Exercise requirements — Below are some records. Count the lines with "Geodetik" in them and give nothing but the total.

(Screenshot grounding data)
- - -

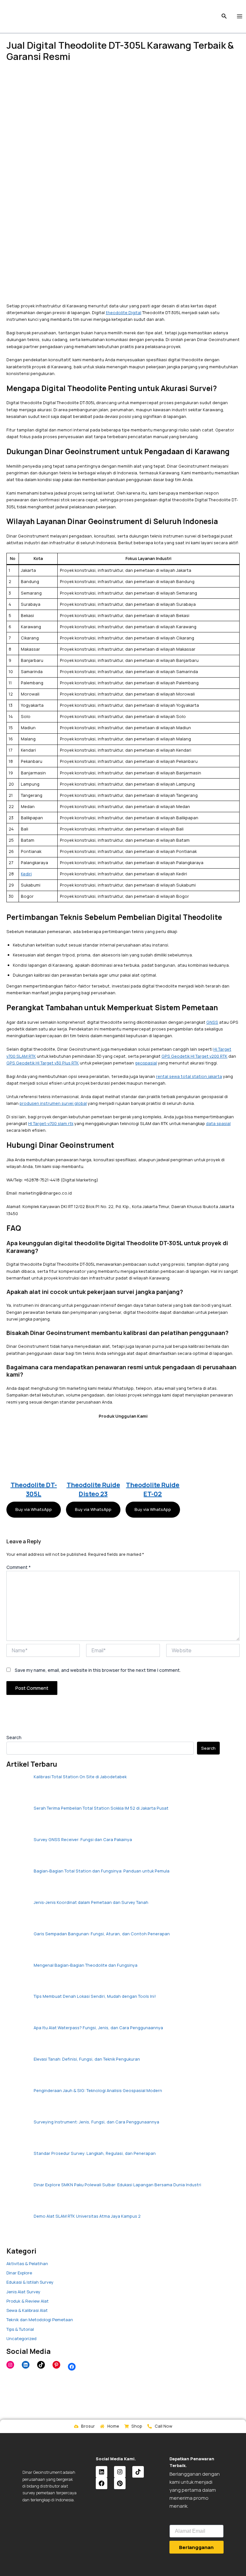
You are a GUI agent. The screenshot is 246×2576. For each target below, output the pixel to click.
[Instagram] (10, 2365)
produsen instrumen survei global (53, 1103)
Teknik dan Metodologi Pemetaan (39, 2319)
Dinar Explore (19, 2273)
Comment (18, 1567)
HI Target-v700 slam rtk (50, 1123)
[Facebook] (72, 2367)
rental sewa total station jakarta (189, 1076)
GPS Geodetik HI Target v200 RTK (194, 1056)
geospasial (146, 1063)
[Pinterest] (56, 2365)
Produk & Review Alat (27, 2301)
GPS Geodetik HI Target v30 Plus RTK (42, 1063)
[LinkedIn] (25, 2365)
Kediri (26, 874)
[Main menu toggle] (240, 16)
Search (13, 1737)
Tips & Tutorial (20, 2329)
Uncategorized (21, 2338)
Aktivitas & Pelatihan (27, 2263)
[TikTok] (41, 2365)
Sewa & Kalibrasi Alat (27, 2310)
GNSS (212, 1022)
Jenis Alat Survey (23, 2292)
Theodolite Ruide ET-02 (152, 1489)
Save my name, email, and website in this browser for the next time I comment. (98, 1670)
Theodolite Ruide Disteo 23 (93, 1489)
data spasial (218, 1123)
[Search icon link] (224, 17)
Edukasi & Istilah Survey (29, 2282)
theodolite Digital (123, 312)
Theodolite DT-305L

- - -

Response area — 2